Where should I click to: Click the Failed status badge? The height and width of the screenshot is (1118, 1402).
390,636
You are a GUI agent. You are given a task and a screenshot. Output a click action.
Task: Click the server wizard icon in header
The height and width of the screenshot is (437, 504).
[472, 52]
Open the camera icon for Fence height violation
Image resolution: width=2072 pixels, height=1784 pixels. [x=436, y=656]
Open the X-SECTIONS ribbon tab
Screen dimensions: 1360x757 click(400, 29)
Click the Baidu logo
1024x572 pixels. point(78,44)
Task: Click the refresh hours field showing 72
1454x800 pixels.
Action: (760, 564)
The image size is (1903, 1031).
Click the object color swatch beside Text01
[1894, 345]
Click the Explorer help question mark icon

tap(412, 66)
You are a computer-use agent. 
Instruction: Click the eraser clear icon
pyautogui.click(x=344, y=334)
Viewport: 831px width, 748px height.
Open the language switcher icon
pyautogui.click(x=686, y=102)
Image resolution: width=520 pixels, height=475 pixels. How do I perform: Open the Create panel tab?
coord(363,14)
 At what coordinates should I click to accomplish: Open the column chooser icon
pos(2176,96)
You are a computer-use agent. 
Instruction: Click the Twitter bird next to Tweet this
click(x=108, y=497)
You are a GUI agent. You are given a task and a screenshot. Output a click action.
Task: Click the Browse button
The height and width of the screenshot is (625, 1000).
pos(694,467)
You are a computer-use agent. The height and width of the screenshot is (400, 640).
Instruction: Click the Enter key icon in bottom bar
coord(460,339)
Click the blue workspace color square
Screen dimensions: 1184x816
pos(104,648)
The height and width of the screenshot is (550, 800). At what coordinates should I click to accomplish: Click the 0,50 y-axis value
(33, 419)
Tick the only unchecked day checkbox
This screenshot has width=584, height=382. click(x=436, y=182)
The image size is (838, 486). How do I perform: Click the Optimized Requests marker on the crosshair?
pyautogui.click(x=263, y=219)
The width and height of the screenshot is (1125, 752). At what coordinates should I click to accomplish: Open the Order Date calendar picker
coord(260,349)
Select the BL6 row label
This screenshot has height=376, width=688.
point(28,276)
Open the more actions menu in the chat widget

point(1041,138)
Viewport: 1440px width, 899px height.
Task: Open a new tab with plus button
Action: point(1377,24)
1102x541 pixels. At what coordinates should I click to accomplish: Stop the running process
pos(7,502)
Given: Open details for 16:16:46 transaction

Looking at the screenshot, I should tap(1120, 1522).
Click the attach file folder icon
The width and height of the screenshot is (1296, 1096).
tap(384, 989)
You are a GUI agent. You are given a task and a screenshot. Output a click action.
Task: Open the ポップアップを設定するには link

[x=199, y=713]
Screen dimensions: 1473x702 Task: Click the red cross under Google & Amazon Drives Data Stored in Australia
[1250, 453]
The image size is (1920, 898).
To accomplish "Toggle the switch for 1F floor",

────────

▸ **Aim of the task**
The full set of entries should be transcribed exactly.

▸ **Result for this exercise**
Where should I click to: Click the Failed status badge? The height and width of the screenshot is (1118, 1402).
390,636
You are a GUI agent. You are given a task and a screenshot. Output a click action.
Task: Click the server wizard icon in header
The height and width of the screenshot is (437, 504).
[472, 52]
Open the camera icon for Fence height violation
Image resolution: width=2072 pixels, height=1784 pixels. [x=436, y=656]
Open the X-SECTIONS ribbon tab
Screen dimensions: 1360x757 click(400, 29)
Click the Baidu logo
1024x572 pixels. point(78,44)
Task: Click the refresh hours field showing 72
1454x800 pixels.
Action: (760, 564)
The image size is (1903, 1031).
Click the object color swatch beside Text01
[1894, 345]
Click the Explorer help question mark icon

tap(412, 66)
You are a computer-use agent. 
Instruction: Click the eraser clear icon
pyautogui.click(x=344, y=334)
Viewport: 831px width, 748px height.
Open the language switcher icon
pyautogui.click(x=686, y=102)
Image resolution: width=520 pixels, height=475 pixels. How do I perform: Open the Create panel tab?
coord(363,14)
 At what coordinates should I click to accomplish: Open the column chooser icon
pos(2176,96)
You are a computer-use agent. 
Instruction: Click the Twitter bird next to Tweet this
click(x=108, y=497)
You are a GUI agent. You are given a task and a screenshot. Output a click action.
Task: Click the Browse button
The height and width of the screenshot is (625, 1000).
pos(694,467)
You are a computer-use agent. The height and width of the screenshot is (400, 640).
Instruction: Click the Enter key icon in bottom bar
coord(460,339)
Click the blue workspace color square
Screen dimensions: 1184x816
pos(104,648)
The height and width of the screenshot is (550, 800). At what coordinates should I click to accomplish: Click the 0,50 y-axis value
(33, 419)
Tick the only unchecked day checkbox
This screenshot has width=584, height=382. click(x=436, y=182)
The image size is (838, 486). How do I perform: Click the Optimized Requests marker on the crosshair?
pyautogui.click(x=263, y=219)
The width and height of the screenshot is (1125, 752). At what coordinates should I click to accomplish: Open the Order Date calendar picker
coord(260,349)
Select the BL6 row label
This screenshot has height=376, width=688.
point(28,276)
Open the more actions menu in the chat widget

point(1041,138)
Viewport: 1440px width, 899px height.
Task: Open a new tab with plus button
Action: point(1377,24)
1102x541 pixels. At what coordinates should I click to accomplish: Stop the running process
pos(7,502)
Given: Open details for 16:16:46 transaction

Looking at the screenshot, I should tap(1120, 1522).
Click the attach file folder icon
The width and height of the screenshot is (1296, 1096).
tap(384, 989)
You are a GUI agent. You are given a task and a screenshot. Output a click action.
Task: Open the ポップアップを設定するには link

[x=199, y=713]
Screen dimensions: 1473x702 Task: Click the red cross under Google & Amazon Drives Data Stored in Australia
[1250, 453]
The image size is (1920, 898).
To accomplish "Toggle the switch for 1F floor",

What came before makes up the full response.